#### [TASK OBJECTIVE]
The entries below should be repeated exactly, with no pictures carried over.
***** INPUT DATA *****
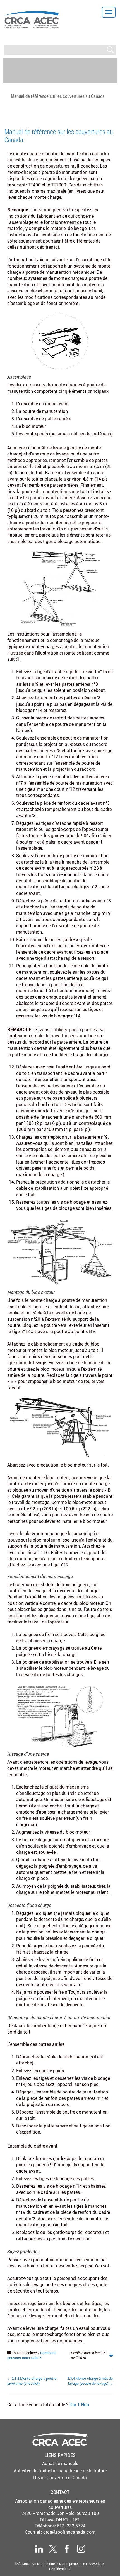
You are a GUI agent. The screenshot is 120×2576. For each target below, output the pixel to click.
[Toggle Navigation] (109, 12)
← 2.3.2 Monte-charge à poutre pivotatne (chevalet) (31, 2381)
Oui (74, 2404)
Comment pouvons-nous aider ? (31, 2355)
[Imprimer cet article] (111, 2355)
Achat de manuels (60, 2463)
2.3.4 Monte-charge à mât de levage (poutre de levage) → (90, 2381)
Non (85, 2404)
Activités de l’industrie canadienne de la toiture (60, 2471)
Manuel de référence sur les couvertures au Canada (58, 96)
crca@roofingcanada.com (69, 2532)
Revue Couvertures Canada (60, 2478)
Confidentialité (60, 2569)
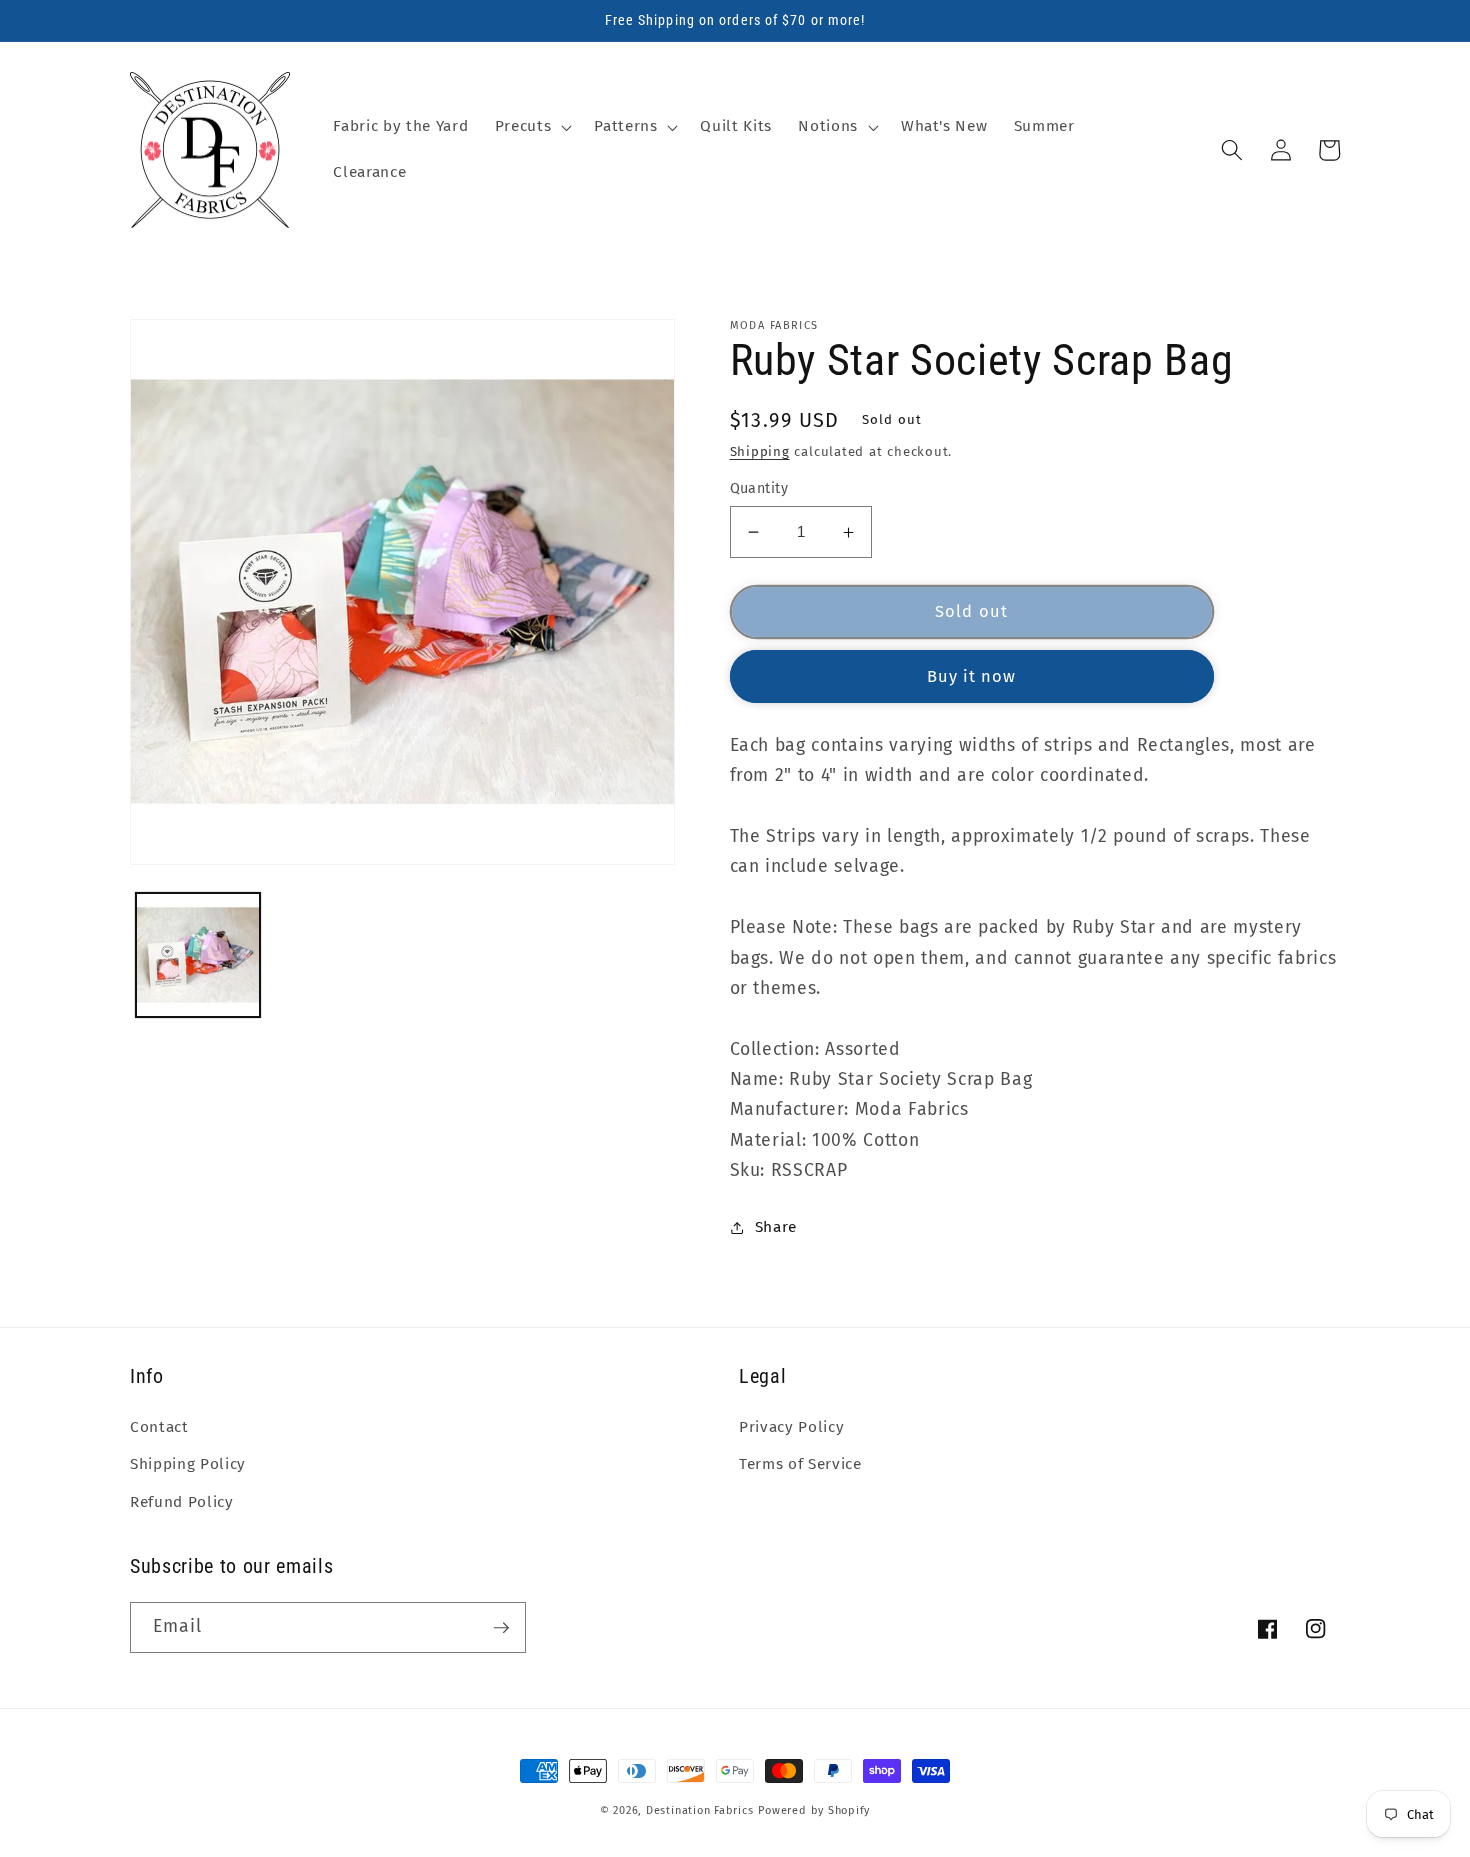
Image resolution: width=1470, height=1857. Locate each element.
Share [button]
*****
#### [WRITTEN ANSWER]
You are a GUI agent. The screenshot is 120×2576. For each target below, output the pixel to click.
[Toggle Navigation] (109, 12)
← 2.3.2 Monte-charge à poutre pivotatne (chevalet) (31, 2381)
Oui (74, 2404)
Comment pouvons-nous aider ? (31, 2355)
[Imprimer cet article] (111, 2355)
Achat de manuels (60, 2463)
2.3.4 Monte-charge à mât de levage (poutre de levage) → (90, 2381)
Non (85, 2404)
Activités de l’industrie canadienne de la toiture (60, 2471)
Manuel de référence sur les couvertures au Canada (58, 96)
crca@roofingcanada.com (69, 2532)
Revue Couvertures Canada (60, 2478)
Confidentialité (60, 2569)
Image resolution: width=1470, height=1857. Locate each element.
Share [button]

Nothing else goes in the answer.